The pre-waking cortisol surge is not arbitrary. It prepares the body to face the day: it stimulates hepatic gluconeogenesis to top up blood glucose after the overnight fast, mobilizes free fatty acids and amino acids, sensitizes the vasculature to catecholamines to support blood pressure on standing, and modulates the immune system's daily rhythm of cytokine release. It also influences mood and cognition, partly explaining why early-morning hours can feel either alert or anxious depending on the size of the surge. Because cortisol is permissive for so many systems, the morning peak effectively synchronizes peripheral clocks in the liver, fat, and muscle to the central SCN clock, making cortisol a key messenger that keeps the whole body on the same schedule.

Common misconceptions

• "A single cortisol level tells you if it's normal." Without the draw time it is nearly meaningless — a value normal at 08:00 may be grossly abnormal at midnight.
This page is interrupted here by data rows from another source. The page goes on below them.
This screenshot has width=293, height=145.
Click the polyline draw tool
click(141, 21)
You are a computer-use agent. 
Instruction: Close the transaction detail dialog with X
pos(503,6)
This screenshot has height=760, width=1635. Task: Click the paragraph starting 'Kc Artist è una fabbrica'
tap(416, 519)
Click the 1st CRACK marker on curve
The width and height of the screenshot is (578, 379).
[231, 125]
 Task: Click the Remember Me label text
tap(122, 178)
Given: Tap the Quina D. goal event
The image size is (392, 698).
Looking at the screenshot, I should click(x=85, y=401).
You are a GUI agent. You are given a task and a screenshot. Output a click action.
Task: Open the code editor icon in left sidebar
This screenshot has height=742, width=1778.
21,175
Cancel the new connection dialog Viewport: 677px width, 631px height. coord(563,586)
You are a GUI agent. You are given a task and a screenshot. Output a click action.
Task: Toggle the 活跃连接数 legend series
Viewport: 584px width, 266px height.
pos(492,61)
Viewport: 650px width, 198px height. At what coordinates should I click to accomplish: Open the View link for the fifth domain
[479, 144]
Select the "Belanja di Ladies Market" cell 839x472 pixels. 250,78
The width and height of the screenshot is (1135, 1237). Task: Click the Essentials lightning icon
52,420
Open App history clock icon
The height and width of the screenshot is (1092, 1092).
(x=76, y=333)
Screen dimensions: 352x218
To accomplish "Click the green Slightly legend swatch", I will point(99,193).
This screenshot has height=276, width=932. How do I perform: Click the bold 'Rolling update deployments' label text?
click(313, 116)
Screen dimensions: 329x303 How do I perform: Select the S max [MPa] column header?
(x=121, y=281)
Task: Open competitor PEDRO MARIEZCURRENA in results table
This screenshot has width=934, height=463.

• "Cortisol is just the stress hormone." Stress reactivity is layered on top of a baseline circadian rhythm that runs every day, stress or not.
• "The adrenal gland sets the rhythm." The timing comes from the SCN and HPA axis; the adrenal is the effector that follows ACTH and direct neural cues.
• "More cortisol is always worse." The morning peak is essential; it is the loss of rhythm — high troughs or absent peaks — that signals disease.
• "The awakening response is just the morning rise." The CAR is a separate, awakening-triggered surge superimposed on the circadian curve.